I’m trying to figure out the safest way to retrieve unicode data in a unified method from remote computers and make sure that data stays consistent and readable.
Computer A: Chinese user, mixed English Windows 7, some registry values contain Chinese letters like L”您好”
Computer B: US English, no unicode values returned from my functions
Computer C: Introduces an agent to Computer A and B.
The agent: assesses the health and security of the computer from the inside. One unicode aware section is simply getting registry values i.e:
int Utilities::GetRegistryStringValue(HKEY h_sub_key, WCHAR* value_name, wstring &result)
{
DWORD cbData = 8;
LPDWORD type = NULL;
//Get the size and type of the key
long err = RegQueryValueEx(h_sub_key, value_name, NULL, type, NULL, &cbData);
if (err != ERROR_SUCCESS)
{
if (err != ERROR_FILE_NOT_FOUND)
debug->DebugMessage(Error::GetErrorMessageW(err));
return err;
}
result.resize(cbData / sizeof(WCHAR));
LPWSTR res = new WCHAR[(cbData + sizeof(L'\0')) / sizeof(WCHAR)];
err = RegQueryValueEx(h_sub_key, value_name, NULL, NULL, (LPBYTE) &res[0], &cbData);
if(err != ERROR_SUCCESS && err != ERROR_FILE_NOT_FOUND)
{
debug->DebugMessage(Error::GetErrorMessageW(err));
return err;
}
res[cbData / sizeof(WCHAR)] = L'\0';
result = wstring(res);
return ERROR_SUCCESS;
}
Those values will be stored in an XML file.

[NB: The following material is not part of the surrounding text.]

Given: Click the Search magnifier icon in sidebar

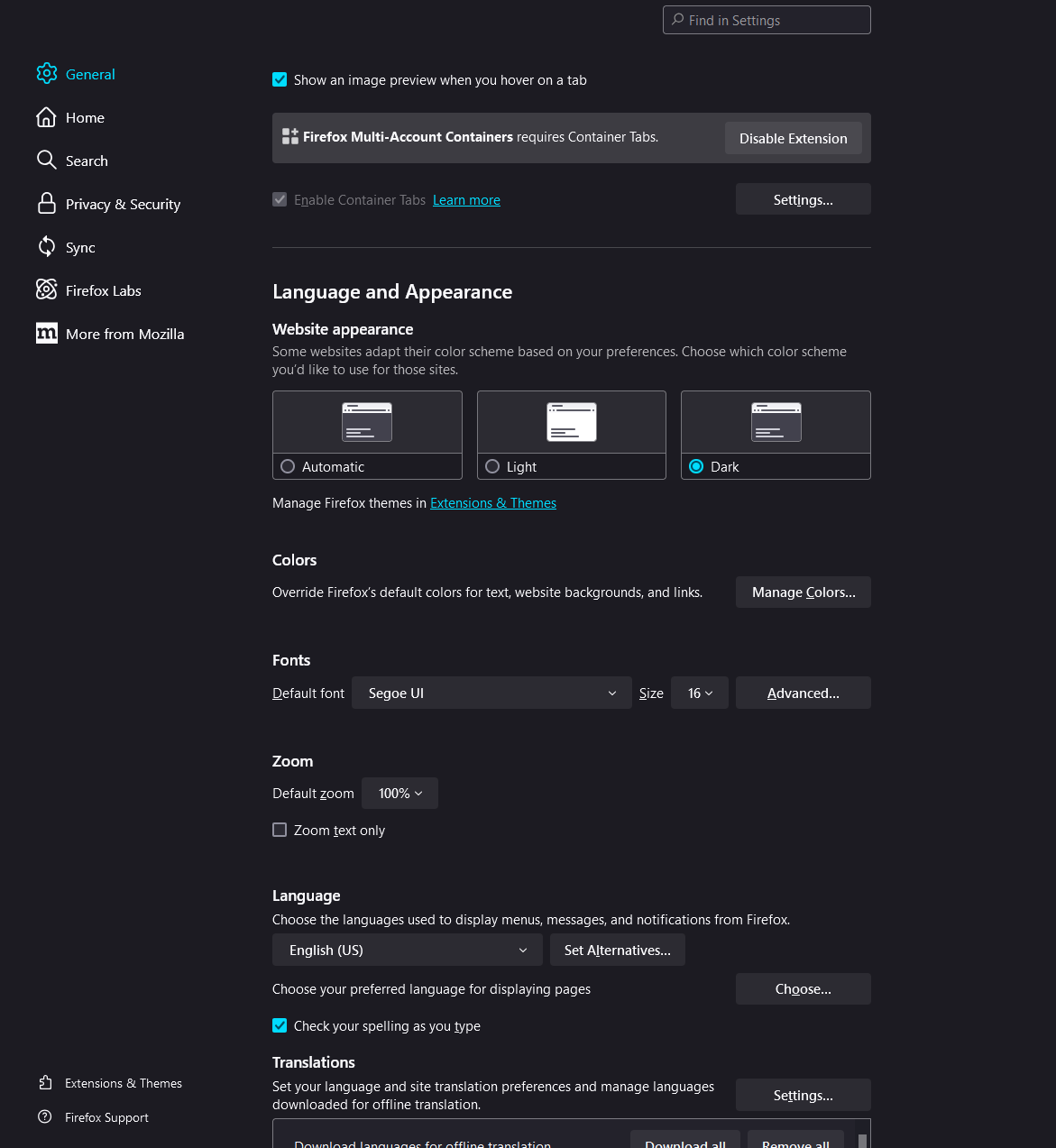Looking at the screenshot, I should click(x=47, y=161).
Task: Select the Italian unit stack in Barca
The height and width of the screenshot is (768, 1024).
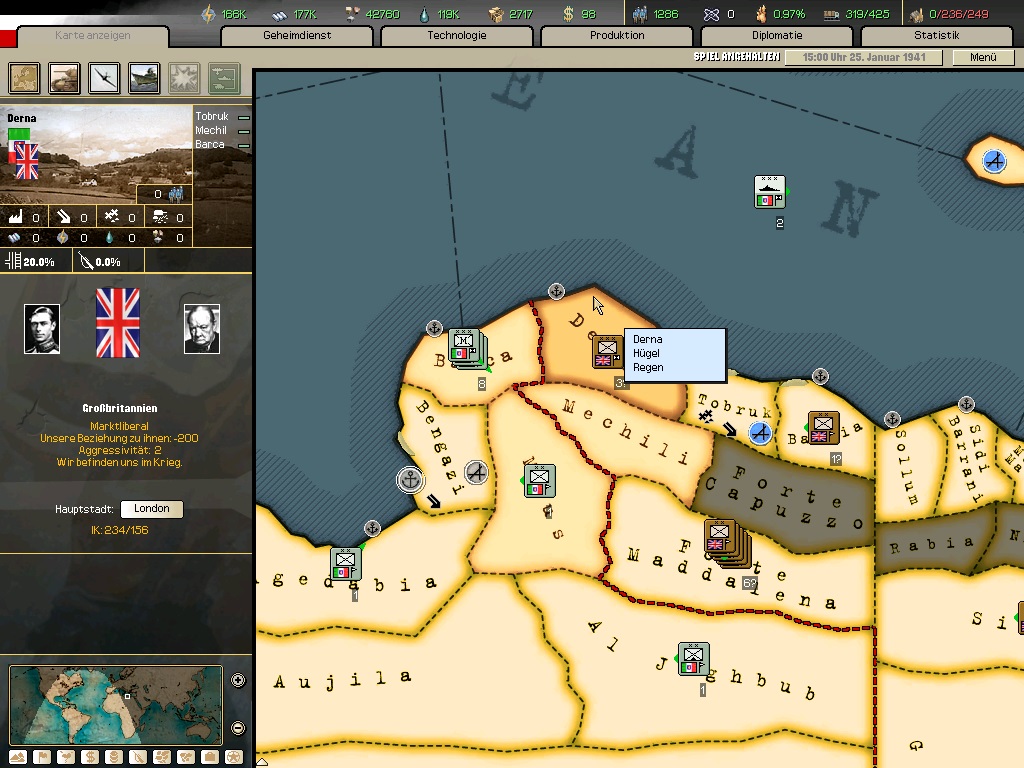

Should that XML file be in UTF16 or UTF8?
Am I going to need to pass the remote system’s code page back for translation?
What other issues might I have?
UTF8 is more standard (for networking) because it does not have endian issues. For UTF16 you’ll need to specify an endian-ness for the transmission. If you’re using a unicode format, you do not need a code page.
You can do the translation with standard windows calls like WideCharToMultiByte if they’re on windows machines.